Amy went to check. “Oh God,” we heard her say. “I can’t believe this,” she reported when she returned to the kitchen. “There are three network vans out front on the street.”

I turned on the chief in a fury. “You told the press?”

“Of course not.”

“They’re here, aren’t they? How else would they know?”

“They live in scanner land. There’s nothing we can do about it.”

Nothing we can do about it. Vultures. Predatory bastards. Now seven months later one of them was back to feast on what meat had been missed, to strip bones, suck marrow. I finished the first tumbler of bourbon and poured another. Time passed but I had no sense of it, nothing beyond those walls. After a while I was aware of, somewhere in the muted distance, the sound of thunder and then, later, of rain against the window over the sink, as if the storm that had pushed through earlier that day had reversed course and was returning. And then, later still, I heard the sound of the doorbell, remember thinking that the parasitic bitch would never give up. I stumbled and caught myself on the table, stumbled again in the front hall. I swung open the door, fist raised. Detective Gordon stood there. His shoulders were spotted with rain from where he’d run from the cruiser to the porch.

“Hey, pal. Take it easy there.”

I lowered my fist but could not swallow the rage.

“Are you all right?”

“I’m fine.” The words were slurred.

“Glad to hear it, Mr. Light. Because, well, I have to tell you, you don’t look so good.”

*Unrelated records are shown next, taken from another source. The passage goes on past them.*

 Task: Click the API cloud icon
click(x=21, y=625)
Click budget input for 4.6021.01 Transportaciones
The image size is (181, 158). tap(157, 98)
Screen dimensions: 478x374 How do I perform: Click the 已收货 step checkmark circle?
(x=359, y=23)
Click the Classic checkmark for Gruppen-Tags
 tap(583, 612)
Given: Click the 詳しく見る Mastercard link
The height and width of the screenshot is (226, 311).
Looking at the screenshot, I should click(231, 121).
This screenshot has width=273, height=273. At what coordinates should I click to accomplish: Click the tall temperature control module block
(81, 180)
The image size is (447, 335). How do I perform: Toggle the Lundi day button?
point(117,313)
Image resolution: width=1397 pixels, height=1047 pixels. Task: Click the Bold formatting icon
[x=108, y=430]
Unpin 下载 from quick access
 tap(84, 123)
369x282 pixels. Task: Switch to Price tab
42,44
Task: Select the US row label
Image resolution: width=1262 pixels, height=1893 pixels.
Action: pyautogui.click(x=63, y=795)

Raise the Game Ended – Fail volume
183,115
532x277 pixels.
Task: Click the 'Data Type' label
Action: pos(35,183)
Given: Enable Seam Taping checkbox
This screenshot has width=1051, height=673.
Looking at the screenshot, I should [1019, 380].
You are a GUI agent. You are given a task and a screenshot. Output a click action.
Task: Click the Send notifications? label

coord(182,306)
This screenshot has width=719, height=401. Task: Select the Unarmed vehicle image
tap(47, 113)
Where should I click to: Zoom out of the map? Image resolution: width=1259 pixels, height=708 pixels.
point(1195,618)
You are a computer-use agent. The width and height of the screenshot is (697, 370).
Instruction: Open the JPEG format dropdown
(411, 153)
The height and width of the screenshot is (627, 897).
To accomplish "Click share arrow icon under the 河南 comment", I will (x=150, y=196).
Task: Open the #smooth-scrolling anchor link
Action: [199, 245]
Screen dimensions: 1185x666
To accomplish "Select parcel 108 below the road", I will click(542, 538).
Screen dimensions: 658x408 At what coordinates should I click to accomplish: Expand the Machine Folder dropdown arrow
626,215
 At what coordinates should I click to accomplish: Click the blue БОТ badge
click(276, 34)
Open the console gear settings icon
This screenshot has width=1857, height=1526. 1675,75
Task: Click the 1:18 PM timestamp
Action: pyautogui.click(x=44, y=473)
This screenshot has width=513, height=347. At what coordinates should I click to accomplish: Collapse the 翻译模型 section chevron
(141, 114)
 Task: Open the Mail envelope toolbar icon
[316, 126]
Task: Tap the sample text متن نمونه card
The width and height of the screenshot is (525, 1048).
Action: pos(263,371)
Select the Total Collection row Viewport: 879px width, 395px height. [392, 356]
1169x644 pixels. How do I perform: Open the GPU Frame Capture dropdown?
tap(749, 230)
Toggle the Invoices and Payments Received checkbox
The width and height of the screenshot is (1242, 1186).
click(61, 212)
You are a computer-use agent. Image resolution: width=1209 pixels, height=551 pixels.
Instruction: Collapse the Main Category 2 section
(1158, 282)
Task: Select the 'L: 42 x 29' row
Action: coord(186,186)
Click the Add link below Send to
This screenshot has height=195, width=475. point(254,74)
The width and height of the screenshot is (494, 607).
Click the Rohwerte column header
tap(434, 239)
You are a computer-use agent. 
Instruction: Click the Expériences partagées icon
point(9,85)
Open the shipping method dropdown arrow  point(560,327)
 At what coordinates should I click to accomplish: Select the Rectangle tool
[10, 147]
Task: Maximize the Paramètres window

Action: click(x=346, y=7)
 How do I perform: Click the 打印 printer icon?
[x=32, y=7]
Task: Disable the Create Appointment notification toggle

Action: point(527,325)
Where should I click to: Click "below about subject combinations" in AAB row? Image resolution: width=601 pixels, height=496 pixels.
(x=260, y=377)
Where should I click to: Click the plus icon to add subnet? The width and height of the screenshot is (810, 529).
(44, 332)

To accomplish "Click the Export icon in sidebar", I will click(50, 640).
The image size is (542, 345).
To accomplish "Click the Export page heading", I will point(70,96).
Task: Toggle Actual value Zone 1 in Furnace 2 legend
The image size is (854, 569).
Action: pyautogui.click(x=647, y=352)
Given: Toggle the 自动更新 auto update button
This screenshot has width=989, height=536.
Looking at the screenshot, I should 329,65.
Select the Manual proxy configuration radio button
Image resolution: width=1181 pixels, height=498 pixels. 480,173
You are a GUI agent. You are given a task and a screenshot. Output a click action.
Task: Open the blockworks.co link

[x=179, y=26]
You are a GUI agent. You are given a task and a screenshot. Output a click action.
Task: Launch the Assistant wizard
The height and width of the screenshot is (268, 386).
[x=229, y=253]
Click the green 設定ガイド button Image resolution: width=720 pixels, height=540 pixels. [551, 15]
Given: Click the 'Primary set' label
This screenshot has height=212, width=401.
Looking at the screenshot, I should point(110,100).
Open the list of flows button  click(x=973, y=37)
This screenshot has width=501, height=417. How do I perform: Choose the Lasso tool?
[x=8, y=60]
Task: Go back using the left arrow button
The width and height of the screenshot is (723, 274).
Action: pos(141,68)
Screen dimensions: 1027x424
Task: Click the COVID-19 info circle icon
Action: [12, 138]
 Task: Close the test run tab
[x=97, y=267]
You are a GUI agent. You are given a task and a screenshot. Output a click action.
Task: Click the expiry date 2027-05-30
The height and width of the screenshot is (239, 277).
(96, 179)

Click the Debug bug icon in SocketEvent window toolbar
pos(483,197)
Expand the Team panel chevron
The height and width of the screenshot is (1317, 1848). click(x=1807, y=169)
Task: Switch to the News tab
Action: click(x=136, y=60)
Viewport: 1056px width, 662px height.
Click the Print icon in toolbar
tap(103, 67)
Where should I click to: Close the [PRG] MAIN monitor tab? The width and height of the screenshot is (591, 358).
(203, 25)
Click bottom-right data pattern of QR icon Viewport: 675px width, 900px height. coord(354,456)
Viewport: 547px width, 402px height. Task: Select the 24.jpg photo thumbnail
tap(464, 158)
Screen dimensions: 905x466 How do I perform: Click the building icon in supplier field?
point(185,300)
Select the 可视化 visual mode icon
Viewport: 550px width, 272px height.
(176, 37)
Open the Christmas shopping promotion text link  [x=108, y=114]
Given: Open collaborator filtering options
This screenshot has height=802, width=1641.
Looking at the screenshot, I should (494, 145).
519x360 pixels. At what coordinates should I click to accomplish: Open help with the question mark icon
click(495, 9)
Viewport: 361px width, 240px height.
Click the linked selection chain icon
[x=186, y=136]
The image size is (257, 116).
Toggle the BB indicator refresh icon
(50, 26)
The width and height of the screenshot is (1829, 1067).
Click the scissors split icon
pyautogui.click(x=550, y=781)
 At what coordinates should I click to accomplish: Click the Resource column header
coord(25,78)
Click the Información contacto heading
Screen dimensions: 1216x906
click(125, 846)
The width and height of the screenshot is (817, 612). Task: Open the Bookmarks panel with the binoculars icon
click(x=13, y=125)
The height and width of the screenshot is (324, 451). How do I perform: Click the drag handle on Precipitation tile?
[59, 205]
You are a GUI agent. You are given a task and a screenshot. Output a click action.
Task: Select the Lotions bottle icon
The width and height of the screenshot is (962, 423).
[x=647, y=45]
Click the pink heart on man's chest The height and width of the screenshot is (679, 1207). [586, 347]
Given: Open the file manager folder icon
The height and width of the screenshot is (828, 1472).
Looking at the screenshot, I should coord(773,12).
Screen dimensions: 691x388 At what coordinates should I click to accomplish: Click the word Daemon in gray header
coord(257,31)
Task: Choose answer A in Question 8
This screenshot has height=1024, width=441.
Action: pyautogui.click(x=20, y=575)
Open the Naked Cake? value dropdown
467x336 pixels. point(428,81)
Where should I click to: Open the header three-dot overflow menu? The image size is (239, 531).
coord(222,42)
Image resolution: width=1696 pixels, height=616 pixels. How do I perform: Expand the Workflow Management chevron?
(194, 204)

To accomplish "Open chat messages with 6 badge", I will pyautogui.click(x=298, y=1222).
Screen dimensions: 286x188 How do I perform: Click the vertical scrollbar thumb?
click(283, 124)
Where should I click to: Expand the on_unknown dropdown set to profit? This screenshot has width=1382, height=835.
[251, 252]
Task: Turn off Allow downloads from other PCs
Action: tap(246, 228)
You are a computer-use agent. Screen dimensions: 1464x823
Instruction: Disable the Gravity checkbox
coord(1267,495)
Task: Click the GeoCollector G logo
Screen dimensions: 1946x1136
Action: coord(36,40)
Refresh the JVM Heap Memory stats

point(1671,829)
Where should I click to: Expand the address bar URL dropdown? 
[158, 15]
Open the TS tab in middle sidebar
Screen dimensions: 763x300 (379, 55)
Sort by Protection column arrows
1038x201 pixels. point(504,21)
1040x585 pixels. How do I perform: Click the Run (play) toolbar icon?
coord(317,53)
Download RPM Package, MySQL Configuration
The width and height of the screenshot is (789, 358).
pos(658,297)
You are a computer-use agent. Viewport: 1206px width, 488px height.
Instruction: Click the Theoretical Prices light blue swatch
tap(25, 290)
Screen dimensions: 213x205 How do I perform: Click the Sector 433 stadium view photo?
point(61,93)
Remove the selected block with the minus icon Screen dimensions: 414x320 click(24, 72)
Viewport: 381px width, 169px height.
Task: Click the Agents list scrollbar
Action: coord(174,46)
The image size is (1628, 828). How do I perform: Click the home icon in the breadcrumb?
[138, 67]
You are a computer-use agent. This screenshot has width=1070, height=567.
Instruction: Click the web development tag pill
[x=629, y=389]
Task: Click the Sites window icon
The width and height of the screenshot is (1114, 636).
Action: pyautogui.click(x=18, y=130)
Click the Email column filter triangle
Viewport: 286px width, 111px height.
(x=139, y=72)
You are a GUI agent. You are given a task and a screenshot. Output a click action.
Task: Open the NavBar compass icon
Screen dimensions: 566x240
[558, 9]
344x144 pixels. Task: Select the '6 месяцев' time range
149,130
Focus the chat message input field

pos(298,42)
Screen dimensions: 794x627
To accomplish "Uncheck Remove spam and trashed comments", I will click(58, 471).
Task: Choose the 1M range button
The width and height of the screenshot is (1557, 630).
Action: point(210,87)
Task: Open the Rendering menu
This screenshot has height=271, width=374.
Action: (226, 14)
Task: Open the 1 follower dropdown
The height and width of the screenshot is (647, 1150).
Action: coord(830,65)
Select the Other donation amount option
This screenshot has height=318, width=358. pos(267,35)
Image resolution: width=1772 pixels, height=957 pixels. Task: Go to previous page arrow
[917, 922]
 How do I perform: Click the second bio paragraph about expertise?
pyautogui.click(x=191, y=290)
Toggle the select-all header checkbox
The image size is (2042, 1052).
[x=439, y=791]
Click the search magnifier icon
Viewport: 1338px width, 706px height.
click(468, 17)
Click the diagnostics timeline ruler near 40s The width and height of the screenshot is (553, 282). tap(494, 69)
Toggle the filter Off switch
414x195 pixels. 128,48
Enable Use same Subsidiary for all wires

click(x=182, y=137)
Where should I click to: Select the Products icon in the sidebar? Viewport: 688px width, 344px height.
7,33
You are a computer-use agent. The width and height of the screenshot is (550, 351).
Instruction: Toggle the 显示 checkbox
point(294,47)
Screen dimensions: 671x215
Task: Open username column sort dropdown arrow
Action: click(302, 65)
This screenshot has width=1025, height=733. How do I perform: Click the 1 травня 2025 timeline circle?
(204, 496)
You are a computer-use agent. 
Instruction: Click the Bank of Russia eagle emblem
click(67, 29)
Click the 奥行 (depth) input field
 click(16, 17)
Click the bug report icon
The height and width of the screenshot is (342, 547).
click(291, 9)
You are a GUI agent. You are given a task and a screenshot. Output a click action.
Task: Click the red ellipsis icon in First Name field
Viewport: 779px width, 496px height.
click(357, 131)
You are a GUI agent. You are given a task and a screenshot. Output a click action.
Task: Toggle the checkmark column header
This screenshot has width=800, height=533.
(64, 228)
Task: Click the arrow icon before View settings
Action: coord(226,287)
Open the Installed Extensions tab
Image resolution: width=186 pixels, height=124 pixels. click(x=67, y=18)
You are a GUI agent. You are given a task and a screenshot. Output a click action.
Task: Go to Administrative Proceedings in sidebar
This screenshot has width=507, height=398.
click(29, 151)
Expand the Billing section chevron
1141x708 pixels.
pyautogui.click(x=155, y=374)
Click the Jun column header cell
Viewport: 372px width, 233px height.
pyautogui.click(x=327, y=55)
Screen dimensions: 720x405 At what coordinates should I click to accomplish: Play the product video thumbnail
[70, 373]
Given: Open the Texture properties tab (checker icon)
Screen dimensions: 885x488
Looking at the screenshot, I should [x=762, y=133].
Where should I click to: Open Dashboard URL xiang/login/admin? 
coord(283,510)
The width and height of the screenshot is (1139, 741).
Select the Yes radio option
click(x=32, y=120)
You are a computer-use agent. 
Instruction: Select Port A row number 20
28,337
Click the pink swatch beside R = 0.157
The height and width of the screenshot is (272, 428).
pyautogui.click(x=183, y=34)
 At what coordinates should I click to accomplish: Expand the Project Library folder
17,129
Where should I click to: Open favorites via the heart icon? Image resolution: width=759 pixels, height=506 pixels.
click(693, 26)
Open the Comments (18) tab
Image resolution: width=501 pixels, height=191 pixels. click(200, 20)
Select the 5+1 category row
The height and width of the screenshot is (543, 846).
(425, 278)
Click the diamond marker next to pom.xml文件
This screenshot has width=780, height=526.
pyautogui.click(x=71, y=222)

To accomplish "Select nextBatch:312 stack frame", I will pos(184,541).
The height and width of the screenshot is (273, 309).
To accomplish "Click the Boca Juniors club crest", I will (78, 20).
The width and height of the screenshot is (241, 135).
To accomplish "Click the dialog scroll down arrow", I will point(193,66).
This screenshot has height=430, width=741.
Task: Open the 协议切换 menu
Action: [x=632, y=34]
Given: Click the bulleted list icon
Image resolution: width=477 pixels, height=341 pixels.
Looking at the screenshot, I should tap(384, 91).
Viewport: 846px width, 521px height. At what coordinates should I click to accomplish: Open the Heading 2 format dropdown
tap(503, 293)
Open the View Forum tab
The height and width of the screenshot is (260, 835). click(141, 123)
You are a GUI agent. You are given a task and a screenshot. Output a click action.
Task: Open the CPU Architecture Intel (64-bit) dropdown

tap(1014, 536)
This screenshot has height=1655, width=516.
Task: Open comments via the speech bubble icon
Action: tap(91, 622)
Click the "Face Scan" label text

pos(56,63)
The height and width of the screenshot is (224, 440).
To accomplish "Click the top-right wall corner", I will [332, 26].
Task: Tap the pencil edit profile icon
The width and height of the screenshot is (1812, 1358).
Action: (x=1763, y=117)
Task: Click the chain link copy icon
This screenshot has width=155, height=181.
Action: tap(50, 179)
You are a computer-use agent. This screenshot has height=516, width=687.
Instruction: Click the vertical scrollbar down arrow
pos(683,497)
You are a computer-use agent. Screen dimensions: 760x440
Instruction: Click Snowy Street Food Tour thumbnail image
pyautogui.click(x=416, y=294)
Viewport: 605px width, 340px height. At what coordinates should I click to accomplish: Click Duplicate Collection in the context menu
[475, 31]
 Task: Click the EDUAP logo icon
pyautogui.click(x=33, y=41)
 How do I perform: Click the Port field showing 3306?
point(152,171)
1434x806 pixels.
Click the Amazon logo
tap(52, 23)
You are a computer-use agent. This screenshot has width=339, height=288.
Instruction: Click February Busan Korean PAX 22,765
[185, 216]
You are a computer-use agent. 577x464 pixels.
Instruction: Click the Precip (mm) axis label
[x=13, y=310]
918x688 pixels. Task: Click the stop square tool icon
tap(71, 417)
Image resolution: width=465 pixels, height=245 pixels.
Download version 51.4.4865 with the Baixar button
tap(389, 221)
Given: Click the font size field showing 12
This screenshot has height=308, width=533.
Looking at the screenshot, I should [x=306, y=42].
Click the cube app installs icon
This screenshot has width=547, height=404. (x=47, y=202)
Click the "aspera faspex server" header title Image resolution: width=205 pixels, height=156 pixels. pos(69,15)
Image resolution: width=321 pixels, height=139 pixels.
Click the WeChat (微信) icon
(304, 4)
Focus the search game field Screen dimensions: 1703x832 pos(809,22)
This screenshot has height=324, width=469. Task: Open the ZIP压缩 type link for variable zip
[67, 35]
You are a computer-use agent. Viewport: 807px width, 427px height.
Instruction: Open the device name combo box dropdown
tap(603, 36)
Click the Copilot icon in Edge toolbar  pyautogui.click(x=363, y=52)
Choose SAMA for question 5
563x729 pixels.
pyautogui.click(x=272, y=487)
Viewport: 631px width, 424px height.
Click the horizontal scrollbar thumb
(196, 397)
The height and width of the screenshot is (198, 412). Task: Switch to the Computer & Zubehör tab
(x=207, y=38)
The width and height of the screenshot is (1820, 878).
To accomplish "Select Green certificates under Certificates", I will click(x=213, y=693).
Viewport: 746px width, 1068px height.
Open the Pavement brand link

I leaned against the doorjamb, spoke with the careful precision. “Actually, I’m a little high. Not against the law for a man to get high in his own house, is it?”

Gordon looked behind me, into the house. “May I come in?”

I stepped aside, stumbled, and then regained my balance.

“You sure you don’t want to sit down somewhere?”

“I wanna be left the hell alone.” What was he doing here? I couldn’t think straight. My brain was mush.